The PED serving Stockholm County noticed a drop in visits the month PAM was initiated, an average of 2.4 fewer patients per day compared to the month before. However noticeable, it is of unclear significance and any possible correlation to PAM can be random. The major workload for PAM occurs between 9 and 10 P.M., which correlates well with police records of cases regarding suicidal behavior. PAM also has a large peak of requests at 3 P.M., which might be the result of the ECC accumulating cases suitable for PAM during hours when not in service. This might indicate the need of expanding the service. The police rarely have resources to perform the kind of interventions that PAM does, and often ends up bringing a person to a psychiatric emergency department regardless of whether the mental condition requires this or not. Of the 333 adult patients whom PAM brought to the PED, 78% were further admitted to inpatient care. It would be of future interest to follow up the patients brought to PED by the police, especially regarding the ratio of further admission of police transportations to inpatient care as this outcome somewhat might indicate the relevance of the transportations.

There are no pretrial data collected, and no control group available to compare with. The data presented are purely descriptive. Based on anecdotal feedback to the authors, a general opinion seems to be that the PAM project is well-received amongst health care staff, police, and patients.
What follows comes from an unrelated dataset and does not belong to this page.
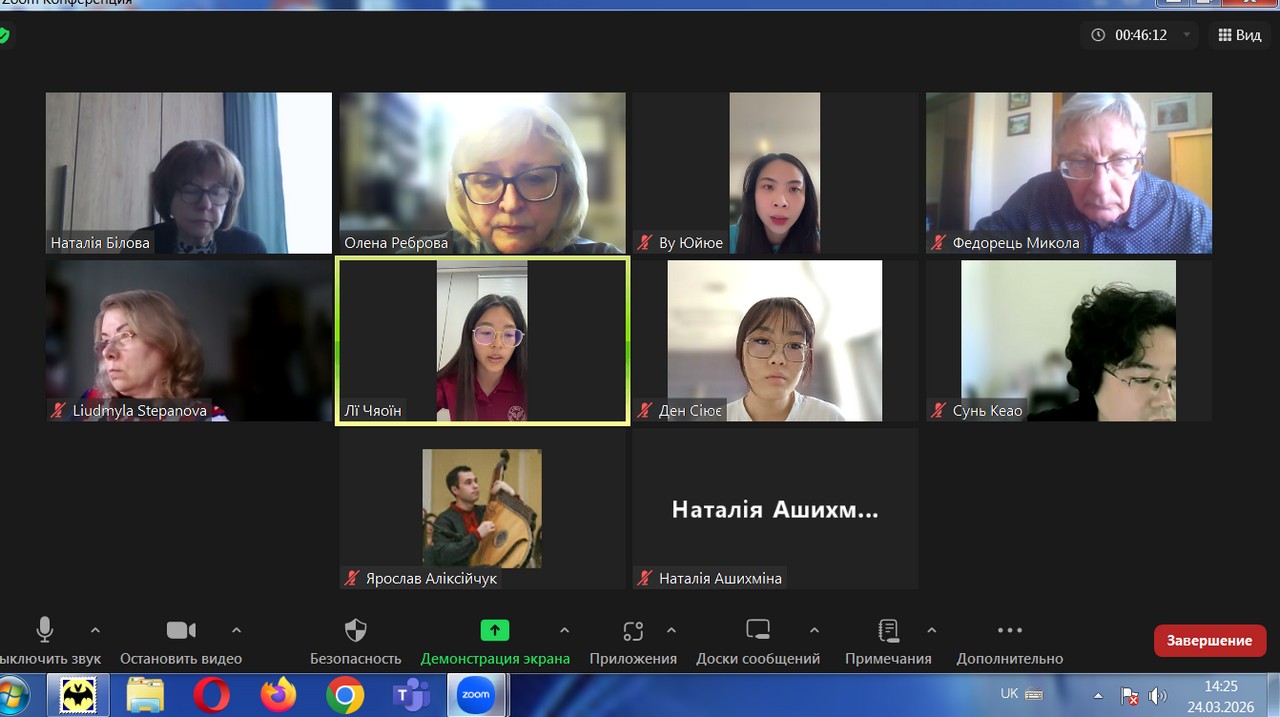
Task: Click the Security shield icon
Action: [355, 630]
There is, however, no data available to confirm this, but similar anecdotal experiences are described regarding the Australian PACER model [13]. There is also an ongoing study with a qualitative approach and comprehensive interviews with a selection of patients, regarding their experience of contact with PAM. The stigma associated with mental health crisis [15, 16] might be reduced if first line of contact is with educated psychiatric personnel, rather than police officers [17, 18].

In conclusion, this article describes quantitative data of the first year of the PAM project in Stockholm County. This is a unique prehospital service that provides the psychiatric patients with a high quality prehospital assessment and reduces the workload of the police department as well as the ambulance services. It contributes to reducing the stigmatization of psychiatric illness. More studies are called for to investigate patient experience as well as possible economical benefits.